History and exam

Key diagnostic factors

common

presence of risk factors

Key factors include conditions that cause iron deficiency (e.g., end-stage renal disease, malabsorption), pregnancy, positive family history, use of some medicines (e.g., antidepressants, antihistamines, and metoclopramide; bupropion is an exception and has not been shown to increase symptoms of RLS), and female sex.

urge to move the legs

Usually, but not always, accompanied by uncomfortable and unpleasant sensations in the legs (dysaesthesias). Begins or worsens during periods of rest or inactivity, such as lying down or sitting.[1]

dysaesthesias

Patients often complain of unpleasant sensations that are poorly characterised but can be described as creeping, crawling, tingling, cramping, or aching of the extremities.[1][22]

evening or night symptoms

Symptoms usually worsen later in the day, often in the hours preceding sleep. In more severe cases, symptoms can occur in the afternoon or morning.[1][22]

relieving factors (movement, stretching, massage)

Symptoms decrease, if only momentarily, with movement, stretching or massage.[1][22]

location in lower extremities, less commonly upper extremities and torso

Lower extremities are primarily affected, but in more severe cases, the torso or upper extremities can also be affected.[1][22]

Other diagnostic factors

common

alcohol use

Especially near bedtime, can worsen symptoms.[23]

caffeine use

Can worsen symptoms.[23]

Risk factors

strong

conditions associated with iron deficiency

Low circulating iron stores (e.g., in end-stage renal disease, undernutrition, malabsorption, or occult bleeding) are identified in some people with RLS symptoms and reversed with iron supplementation.[22]

pregnancy

Can increase the total circulating blood volume and reduce the concentration of iron, which can temporarily or permanently start the symptoms of RLS.[17] Transient RLS during pregnancy confers an approximately fourfold increased risk of developing chronic RLS.[6]

family history of RLS

Primary RLS often occurs in a familial pattern with strong penetrance and is thought to follow an autosomal-dominant inheritance in many families.[4] However, linkage and genome-wide studies suggest a more complex pattern. Several different gene loci have been associated with RLS, but no specific gene mutations have been identified.[5] Patients with familial RLS show an earlier onset of the disease compared with those with sporadic RLS.[6]

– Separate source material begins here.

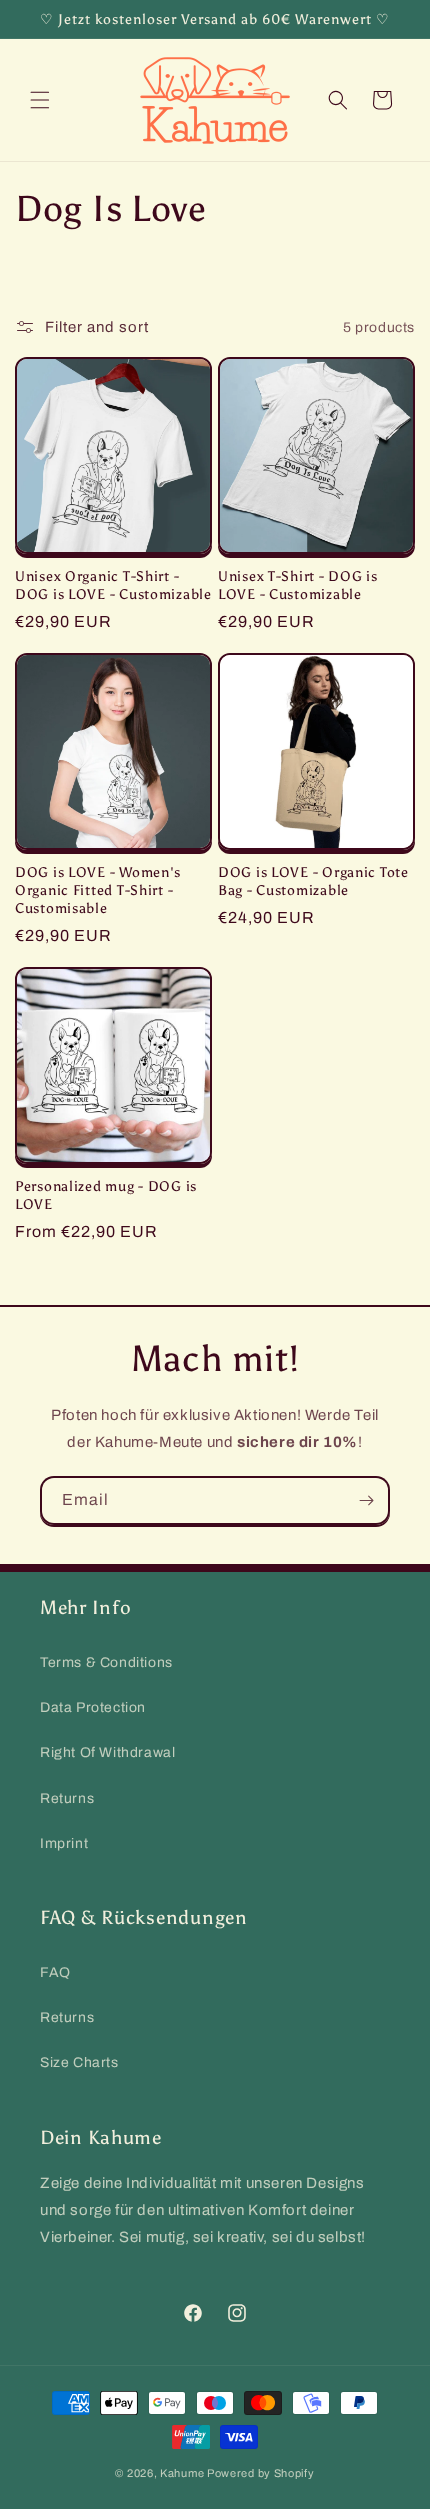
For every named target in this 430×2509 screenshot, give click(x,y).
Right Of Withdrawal (107, 1752)
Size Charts (79, 2062)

use of antidepressants, antihistamines, and metoclopramide

Antidepressants (except bupropion), sedating antihistamines, neuroleptic agents, and dopamine-blocking antiemetics such as metoclopramide can cause or worsen RLS.[23]

female sex

RLS prevalence is higher in women than in men.[6] This is thought to be predominantly due to the higher prevalence of RLS in pregnancy.[12]

weak

increased age

Studies have shown that the prevalence of RLS increases steadily with age up to 65 years for both men and women living in North America or Europe: the prevalence appears to double every 20 years and peak around 65 years. Studies on Asian patients show a less prominent age-dependency.[6]

obesity

Obesity has been associated with an increased likelihood of having RLS in many studies. However, other studies have shown no association.[6]

diabetes mellitus

Studies have demonstrated an increased prevalence of RLS in patients with type 1, type 2, and gestational diabetes.[20]

Parkinson's disease

RLS appears to be more common in patients with Parkinson's disease.[24] This may be due to reduced serum ferritin levels, but further studies are needed to explore this.[25]

multiple sclerosis

One systematic review found that the odds of RLS among patients with multiple sclerosis (MS) are fourfold higher compared with people without MS.[18]

peripheral neuropathy

RLS is thought to be more common in patients with peripheral neuropathy, with prevalence estimates ranging from 5.2% to 53.7%.[20]